Mom has had the earliest results. She’s already eaten all her spinach, and her broccoli plants have produced their crop – more than she could consume at the time, so she blanched the excess, and has frozen it.
She’s chomping on cucumbers and her summer squash and zucchini plants have gone into overdrive – so much so that I sent her a simple recipe for what I do when I find myself with extra squash – the summer variety as well as many of what Americans, following the Italian, call zucchini, and the British, following the French, call courgettes. These are vegetables I confess I don’t go out of my my way to prepare. I guess I’m not what you call a squash lover, although I do like the Bengali dish, pur bhara doi Potol, parwal- pointed gourd- stuffed with coconut, poppy seed, and mustard and cooked in a mustard gravy; I like the way the seeds pop when eaten. For all I know, parwal may not actually be a squash, but it sure is tasty and I had some for dinner last night.

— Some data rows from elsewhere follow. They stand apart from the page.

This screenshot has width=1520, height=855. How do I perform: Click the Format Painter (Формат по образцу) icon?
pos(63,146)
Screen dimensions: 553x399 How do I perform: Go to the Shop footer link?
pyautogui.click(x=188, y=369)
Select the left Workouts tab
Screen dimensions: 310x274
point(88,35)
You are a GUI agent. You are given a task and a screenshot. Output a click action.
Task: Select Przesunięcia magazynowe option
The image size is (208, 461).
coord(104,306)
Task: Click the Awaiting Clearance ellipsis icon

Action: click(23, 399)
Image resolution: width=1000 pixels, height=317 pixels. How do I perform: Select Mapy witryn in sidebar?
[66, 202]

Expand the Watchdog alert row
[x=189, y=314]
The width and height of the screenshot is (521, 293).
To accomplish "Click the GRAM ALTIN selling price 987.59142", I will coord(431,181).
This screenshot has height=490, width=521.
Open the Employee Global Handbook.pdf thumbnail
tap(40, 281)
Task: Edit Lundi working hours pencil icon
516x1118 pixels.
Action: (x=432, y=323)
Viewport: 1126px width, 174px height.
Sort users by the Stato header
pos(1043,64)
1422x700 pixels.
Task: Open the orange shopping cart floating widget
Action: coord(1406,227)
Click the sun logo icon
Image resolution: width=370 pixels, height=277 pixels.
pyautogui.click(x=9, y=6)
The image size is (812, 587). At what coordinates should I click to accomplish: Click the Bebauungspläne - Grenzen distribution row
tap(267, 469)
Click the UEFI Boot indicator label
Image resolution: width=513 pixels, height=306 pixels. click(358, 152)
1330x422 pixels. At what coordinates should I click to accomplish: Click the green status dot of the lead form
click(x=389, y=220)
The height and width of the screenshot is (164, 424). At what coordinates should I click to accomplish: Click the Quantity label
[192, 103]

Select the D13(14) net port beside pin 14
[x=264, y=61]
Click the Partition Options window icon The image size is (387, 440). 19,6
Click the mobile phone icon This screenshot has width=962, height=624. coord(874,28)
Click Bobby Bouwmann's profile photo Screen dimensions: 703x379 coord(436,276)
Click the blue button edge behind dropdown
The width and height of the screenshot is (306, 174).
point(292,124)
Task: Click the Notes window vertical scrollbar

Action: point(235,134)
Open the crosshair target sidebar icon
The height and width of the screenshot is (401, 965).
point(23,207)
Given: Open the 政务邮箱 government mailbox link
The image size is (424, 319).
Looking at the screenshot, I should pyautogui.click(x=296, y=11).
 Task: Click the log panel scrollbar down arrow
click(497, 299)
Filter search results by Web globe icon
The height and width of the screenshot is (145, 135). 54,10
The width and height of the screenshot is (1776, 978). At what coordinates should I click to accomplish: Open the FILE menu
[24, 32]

My zucchinis dish is nonetheless a good way to use extra squash. I hesitate to call it a recipe, because every time I make something, it’s different, and uses whatever I have on hand. And as vegetable gardeners know, once your squash start to appear, the vegetable keeps coming. Anyway, cut some into matchsticks, saute those in a bit of butter or olive oil (or both) and a bit of garlic,if you so choose, then add with some prawns or fish thrown and cooked lightly. Maybe a splash of wine or a touch of stock or cream , and then toss over some pasta, perhaps with a handful chopped scallions, or whatever fresh herbs you have on hand , and perhaps some halved cherry tomatoes as well). (British readers may detect the influence of Elizabeth David in how I provide vague instructions rather than a hard and fast recipe. More guidelines or suggestions than a formula.
Mom has eaten some of her blueberries, although she was not expecting much in the bushes first year in her garden. The only thing that’s not thrived has been the cauliflower plants, although I understand that vegetable is a bit difficult to grow successfully. A pity, because I love cauliflower cheese – not the school cafeteria version, but a gratin of just cooked vegetable, in a bit of cream or white sauce, laced with good cheddar and perhaps with a sprinkle of toasted homemade bread crumbs on top. I love vegetable gratins.and have experimented with many varieties of cheese – gruyere, cheddar, parmesan, manchego, even leftover blue varieties.
Mom has a ton of tomatoes, too, although none are yet ripe; I sent her four plants each of a modern beeksteak variety, German Johnson, and cherry tomatoes. Last summer, when I visited for her birthday and ended up staying the month, I made lots of tomato soup, and tomato sauce, and she froze that to last the winter, as well as lots and lots of fruit freezer jam (see Summertime and the Living is Easy: In Praise of Farmers Markets).
As for my sister, she harvested her first crop last week: cucumbers, and zucchini – although the picture wasn’t quite clear, and some of what I thought were zucchini may actually be peppers. Not the bell variety, although I sent her some of those, but some long lean ones that I thought would be perfect if stuffed. Over the weekend, she sent a lovely picture of her first tomato, a pink Brandywine, looking large and luscious and perfectly ripe. I also sent her some Cherokee Purple, German Johnson, and cherry tomato plant, and some blueberry bushes, and aubergine plants. Just now, I cannot remember what else.
So thus far, this experiment in enhancing family personal gardens is shaping up nicely. It’s also inspired another sister and her family to plant their own garden
The last time I wrote about this topic, many readers shared their gardening plans for the 2020 summer.